PS : mais déblatère, déblatère ! <3
Il y a quelque chose dans l'évolution du chapitre qui me semble presque achevé mais pas tout à fait. Ce passage du travail à l'invitation à la fête, de la méfiance au pourquoi pas, pour le moment il m'a semblé un peu "loufoque", est-ce que c'était ton intention ? Est-ce que tu veux montrer Eugénie comme quelqu'un de complètement imprévisible ? Si oui, ça marche ! Si pas forcément, il y a peut-être deux-trois transitions minimes qui pourraient adoucir l'évolution.
Par ailleurs, et ça c'est vraiment lié au fait que je ne connais pas grand-chose à la sénilité, j'étais étonnée que Nellie soit aussi juste dans sa tirade, qu'elle soit complètement dans le réel (même si son obsession demeure). Peut-être qu'il me suffirait d'avoir une phrase de Victoire, qui se dit que bien sûr, pour une fois que Nellie se souvient de tout, c'est face à la femme en rouge pour lui ressortir ses pires souvenirs.
Coquillettes & co :
◊ "la musique se mêle aux vapeurs et relit tout" relie
◊ "Alors, qu’est-ce que vous en dites ? reprend-elle franchement." Cet adverbe m'a brossée dans le mauvais sens du poil, je dirais que c'est pas lui qui faudrait là.
◊ "votre proposition me plait" plaît
◊ "Merci Nellie ! Ça fait plaisir de te revoir, moi aussi je me souviens très bien de toi !" J'ai hésité une seconde sur qui parlait. Une micro-seconde de rien du tout, mais bon, peut-être que ça vaut le coup de mettre "s'exclama Eugénie".
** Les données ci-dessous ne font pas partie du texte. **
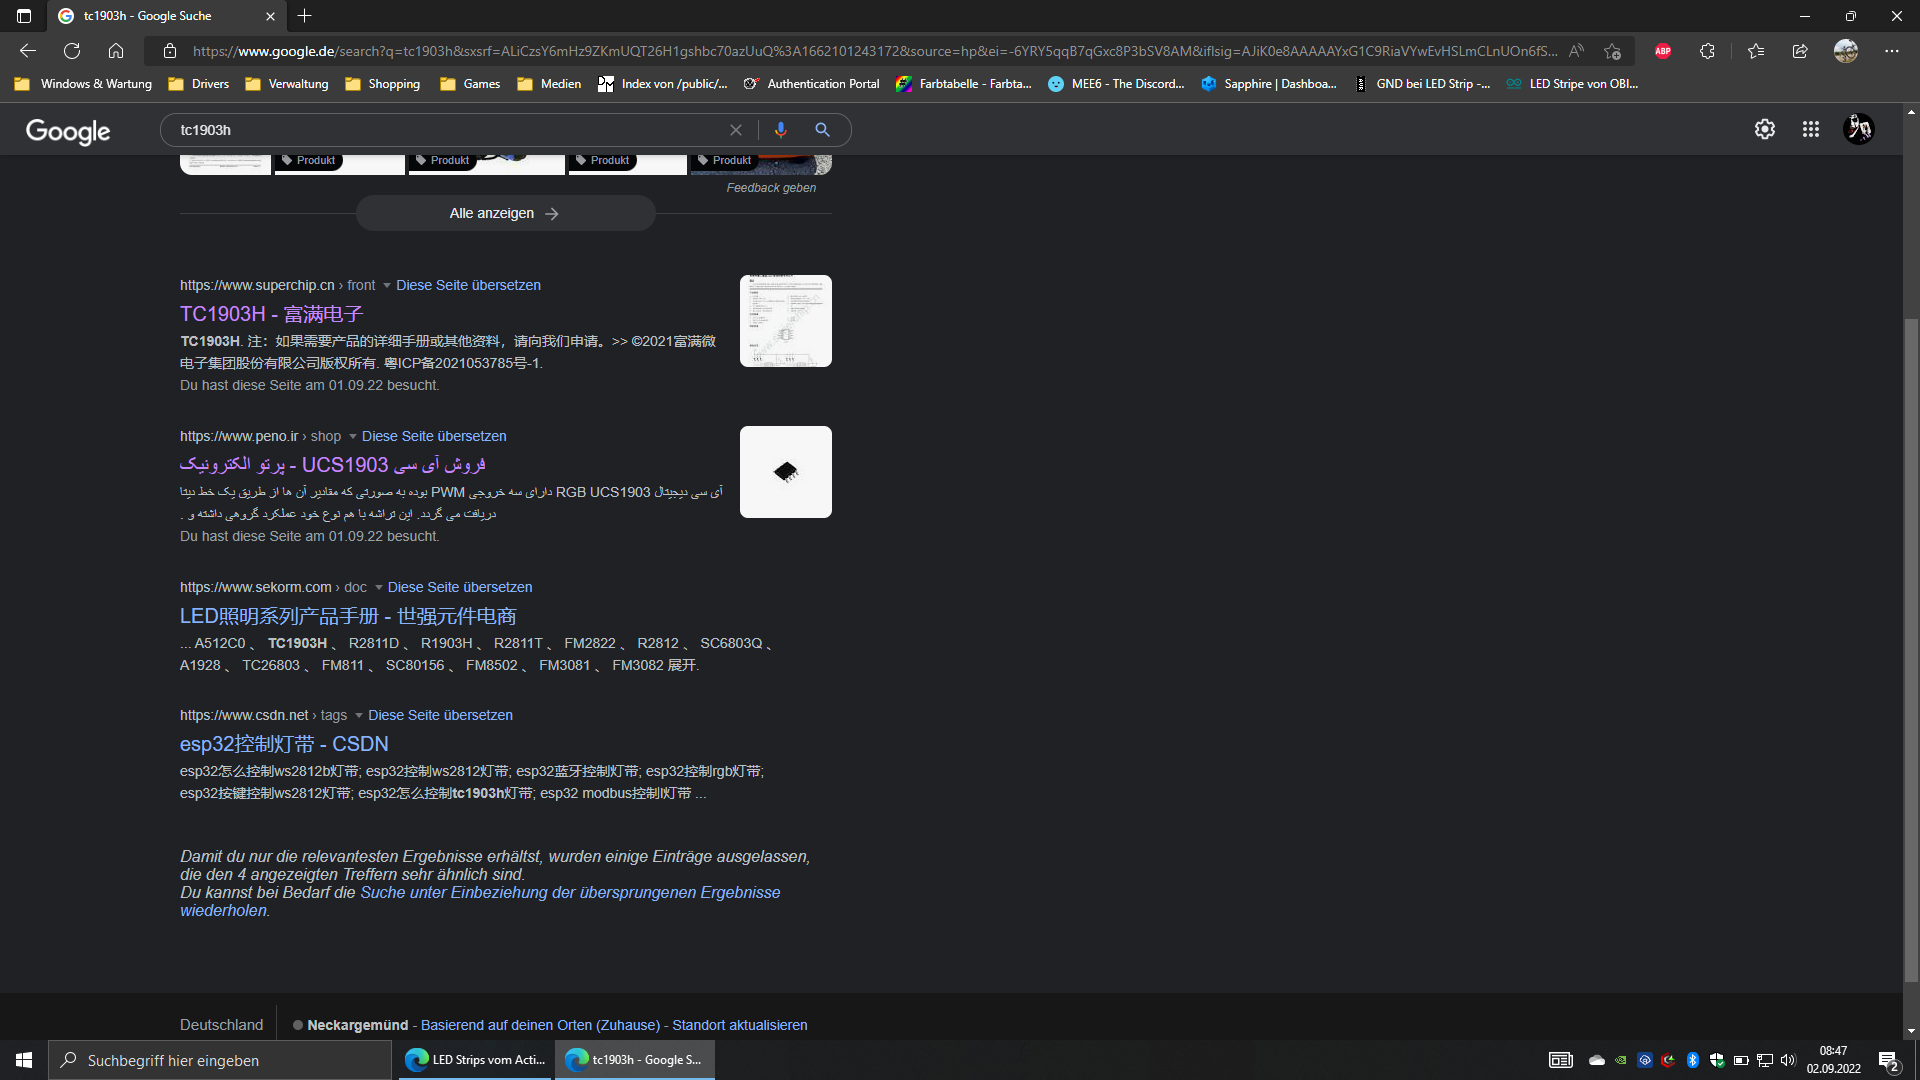This screenshot has width=1920, height=1080.
Task: Open the browser Extensions puzzle icon
Action: pos(1707,51)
◊ "Et cette voix envolée refait soudain surface, ce bonne journée, point d’exclamation, qui balaie le froid tout en le confirmant – par contraste, encore un." La deuxième moitié de la phrase me semble maladroite, même si j'aime ce que tu essayes de dire ; ça vaudrait le coup de reformuler peut-être.
Pour Nellie, je fais exprès de jouer sur plusieurs tableaux : des moments où elle est dans son monde et ça débloque, d'autres moments où elle est plus lucide. Et parfois, le mélange : elle paraît lucide mais on ne peut pas forcément se fier à elle.
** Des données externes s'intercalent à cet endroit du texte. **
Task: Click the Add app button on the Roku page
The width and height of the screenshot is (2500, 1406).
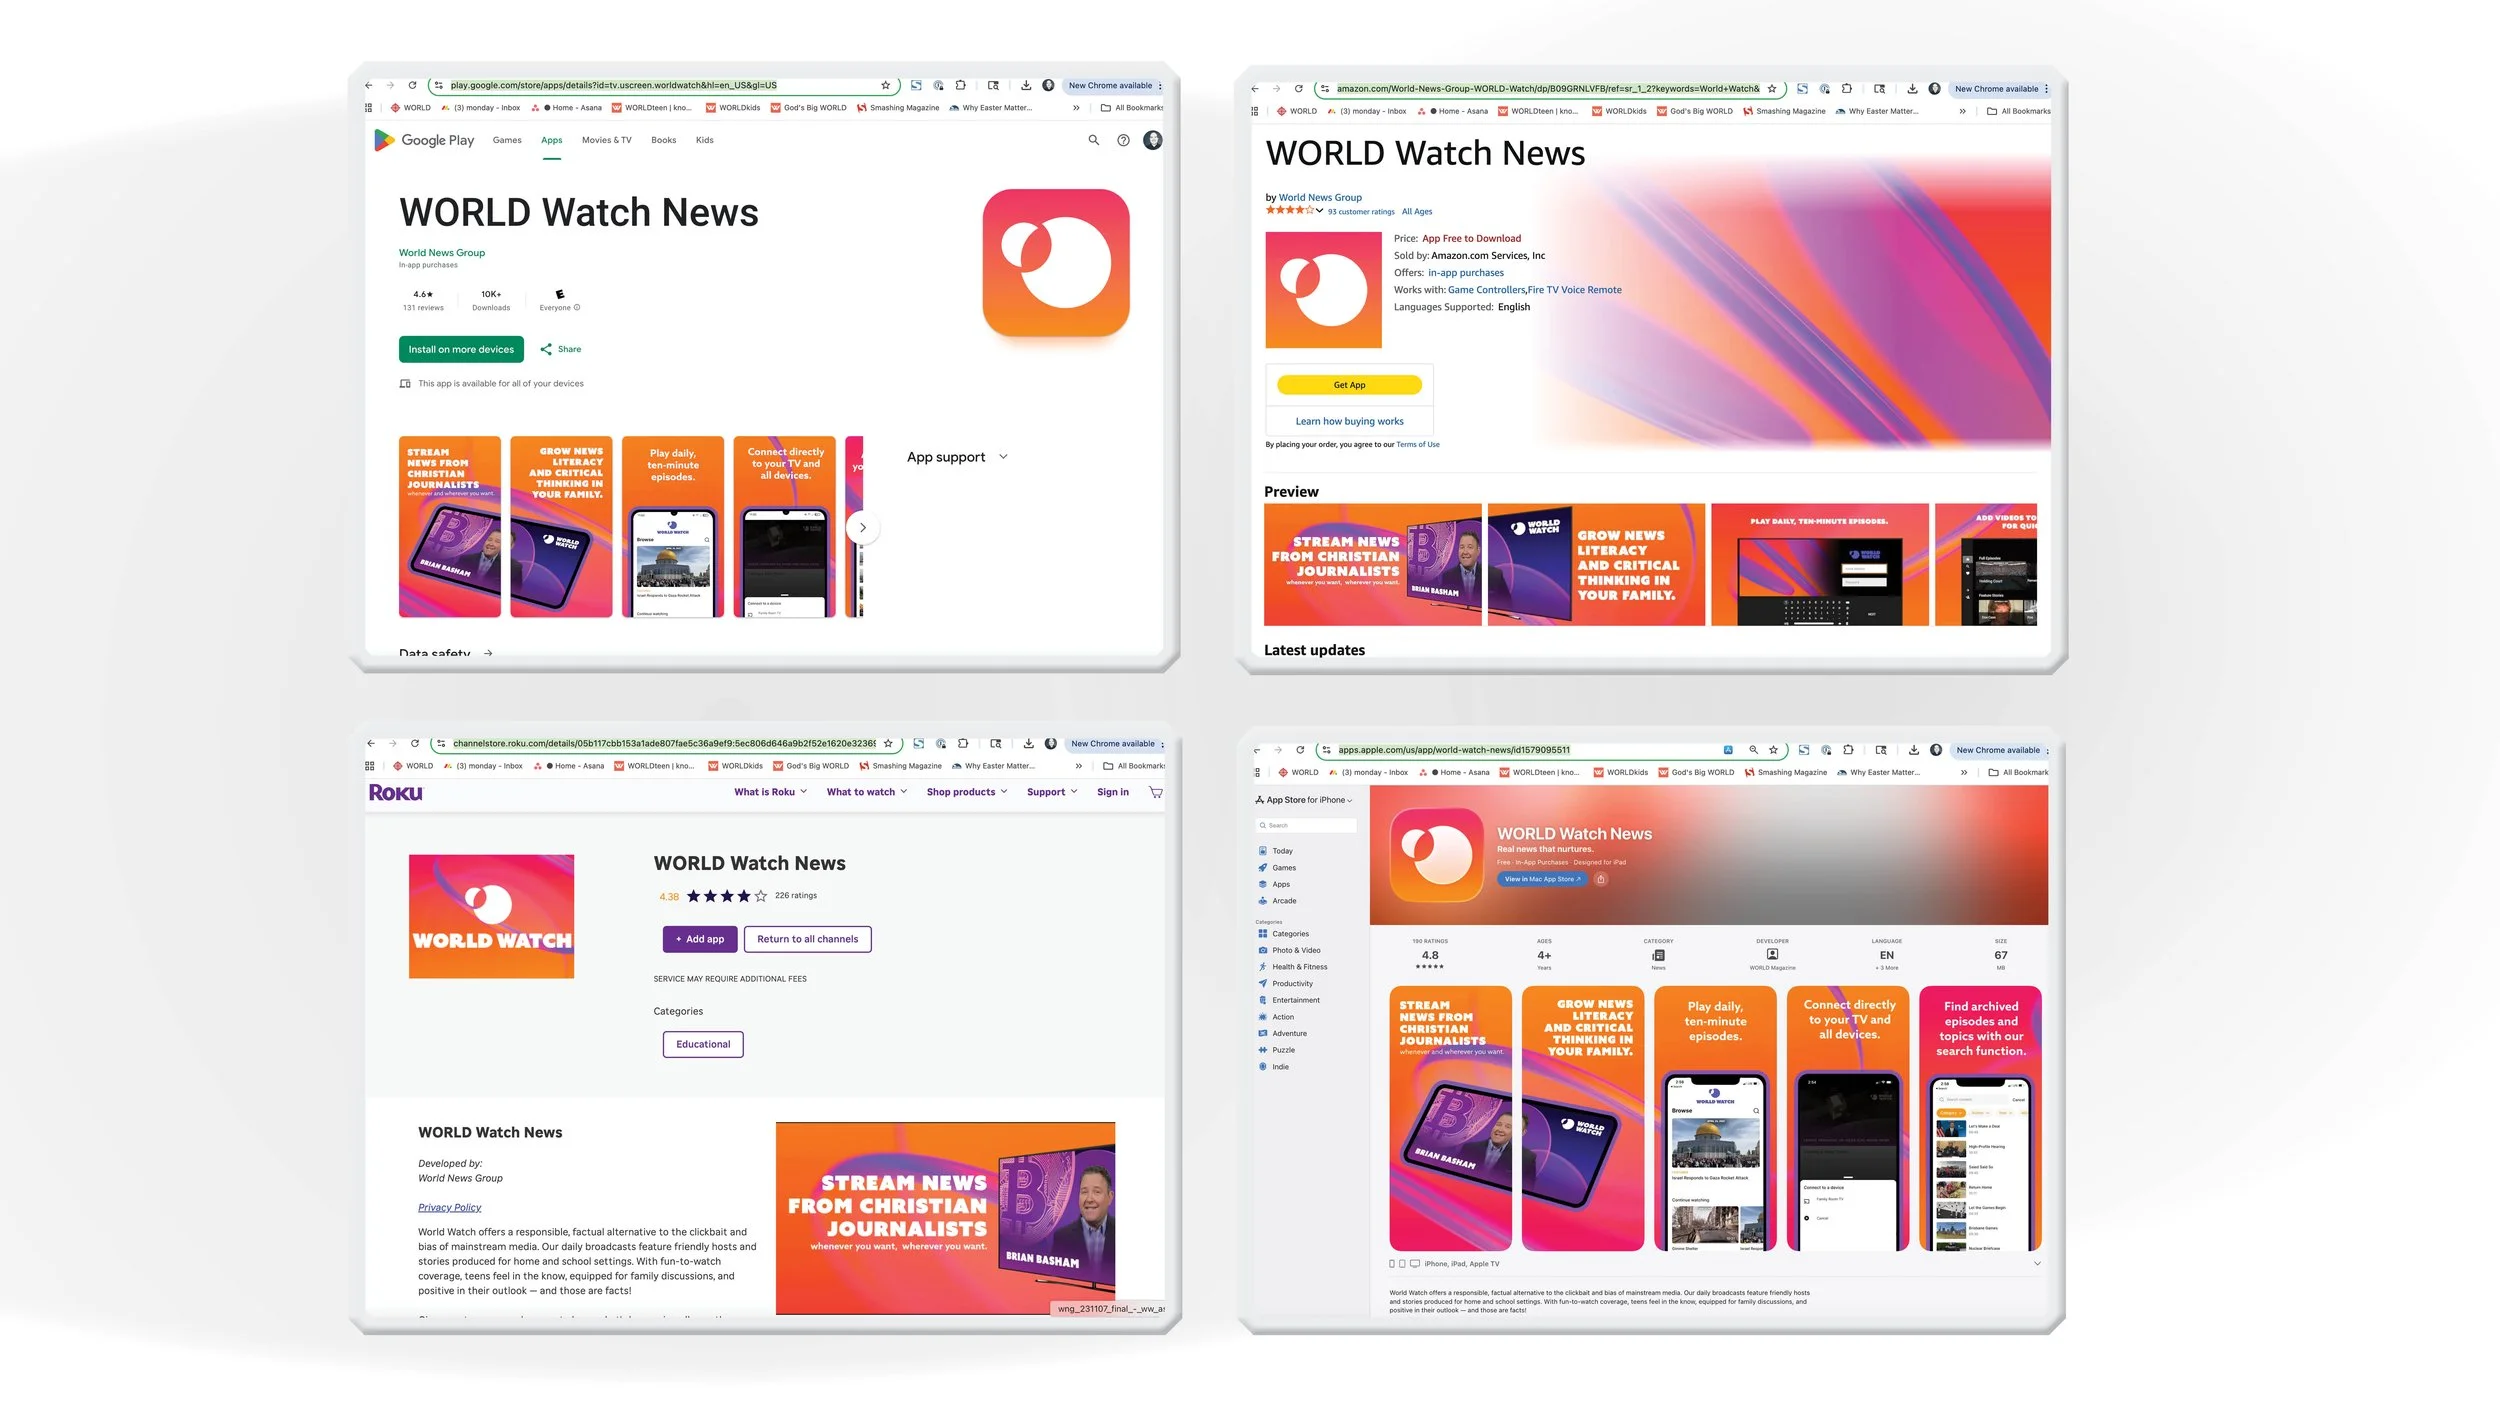Action: [x=699, y=938]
PS : j'ai bien ri au "Coquilettes & Co", je trouve que ça ferait un super nom pour une vraie entreprise de BL !
Au passage, depuis le début j'ai toujours cru que la grand-mère vivait dans un appart, est-ce qu'il y a eu un changement en cours de route, des indices contradictoires ? (je pense notamment à la visite du père, mais j'ai la flemme de tout relire) ou c'est juste moi qui ait imaginé n'importe quoi ? ça a pas d'importance, je sais bien !
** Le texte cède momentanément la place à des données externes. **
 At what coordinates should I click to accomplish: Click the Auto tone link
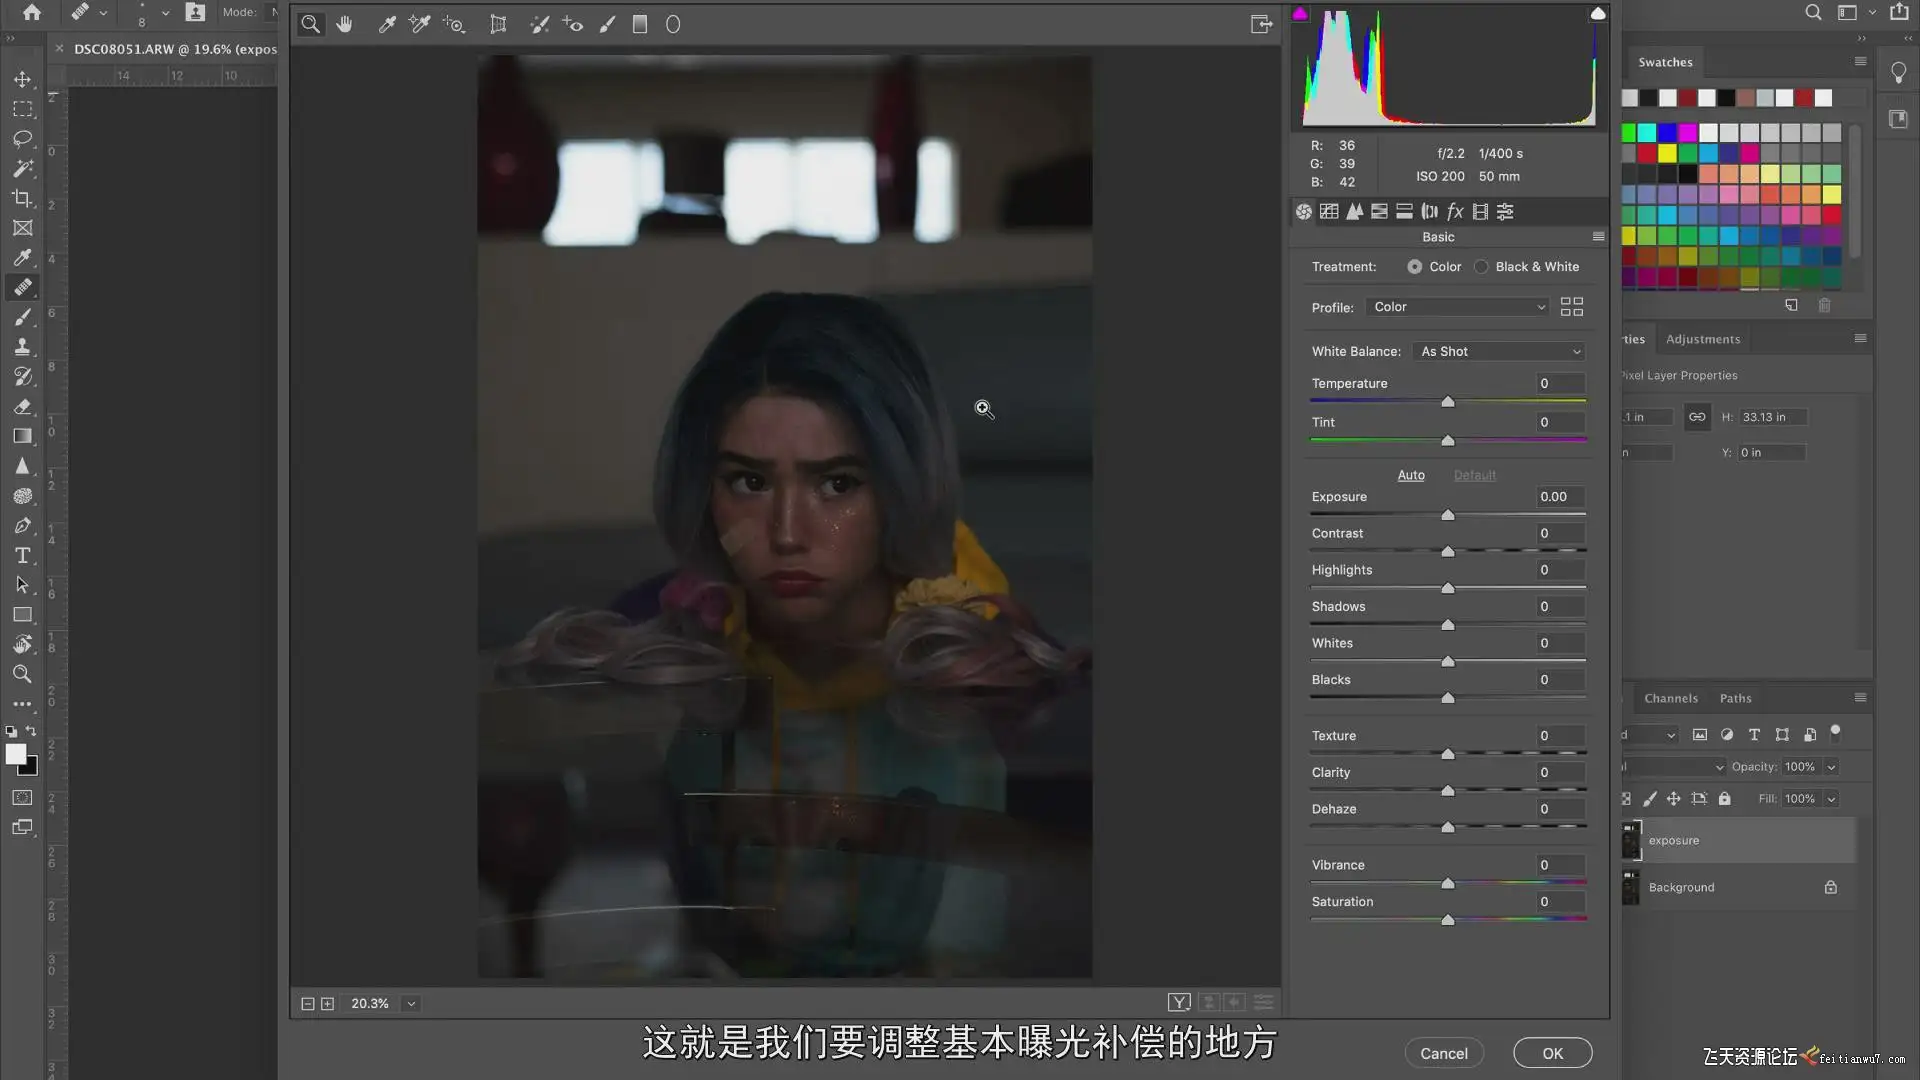click(1410, 475)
J'ai beaucoup aimé qu'Eugénie connaisse la mamie, je m'y attendais pas (mais je trouve sa remarque encore plus déplacée du coup, elle doit savoir que la maison est pas à l'héroïne, pourquoi la faire culpabiliser sur un bien qu'elle n'a pas ? Et ce alors qu'elle "aime beaucoup" la propriétaire ?). L'invitation aussi m'a prise par surprise :O ! Mais j'ai trop hate de voir ce qu'elle veut à l'héroïne, elle a l'air bien décidée à entrer dans sa vie ! Est-ce une romance qui se profile ? Ou bien quelque chose de plus ambigü ? peut-être un lien avec les articles du père ? Que de mystère autour de cette femme en rouge ! <3 !! C'est vraiment un perso qui crève le papier, et ce dès sa première apparition ! trop hate de la revoir (et un peu peur aussi) !
Nellie habite dans ce que Virginie appelle plusieurs fois une "bicoque" : une petite maison à étages à flan de colline avec vue sur le port. Assez confortable, du coup (on est pas dans un HLM), mais ça reste petit et un peu vieillot.